Data exfiltration is the moment an intrusion turns into real damage. An attacker may spend weeks gaining access, escalating privileges, and moving through a network, but none of that costs the victim anything until data actually leaves. In the MITRE ATT&CK framework, exfiltration is its own tactic (TA0010): the set of techniques adversaries use to steal data once they have collected it. Understanding how exfiltration works is essential for both offensive testers, who must prove impact, and defenders, who must stop the data before it walks out the door.
How Exfiltration Works
Exfiltration is rarely a single action. It is usually the final stage of a longer operation. After lateral movement puts the attacker on systems that hold valuable data, the data is collected, then staged in one place, compressed to make it smaller, and encrypted to hide its contents. Only then is it transferred out. This staging step is deliberate: moving one large archive is quieter than copying thousands of files across the network.
The transfer itself almost always rides over a channel the network already trusts. Most often that is the existing command and control connection, but attackers also abuse DNS queries, HTTPS to cloud storage, email, or alternate protocols that egress controls tend to ignore. The goal is always the same: make the theft look like normal traffic.
Common Exfiltration Channels
Attackers choose channels based on what blends in with the target environment:
- Over the C2 channel: reusing the command and control link the attacker already established.
- DNS tunneling: encoding data inside DNS queries, which many networks barely inspect.
- Cloud and web services: uploading to trusted SaaS storage, paste sites, or code repositories.
- Alternate protocols: using a protocol different from the C2 channel to split the trail.

# Task statement
In the MITRE ATT&CK framework, which tactic identifier does the text on data exfiltration give for exfiltration?

# Supplied material
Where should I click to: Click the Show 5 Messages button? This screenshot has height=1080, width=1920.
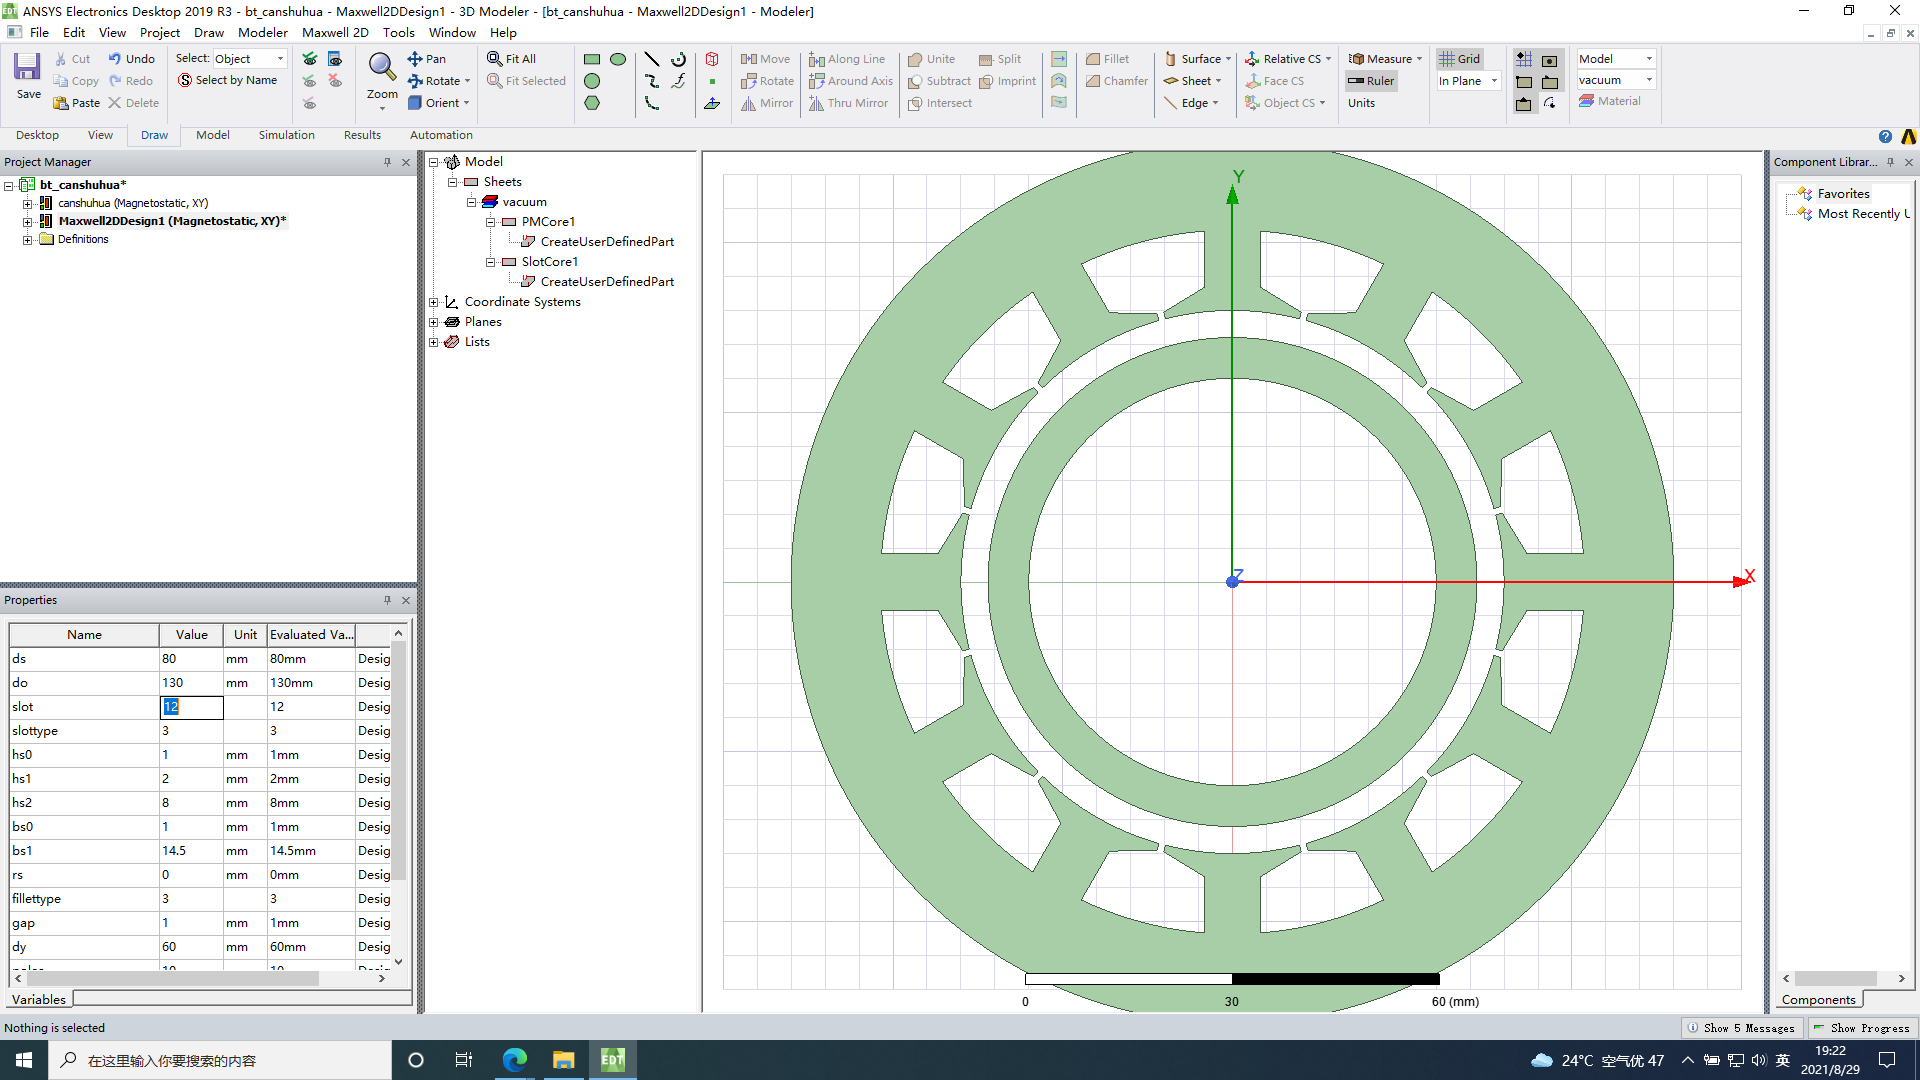[x=1740, y=1028]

# Full output
TA0010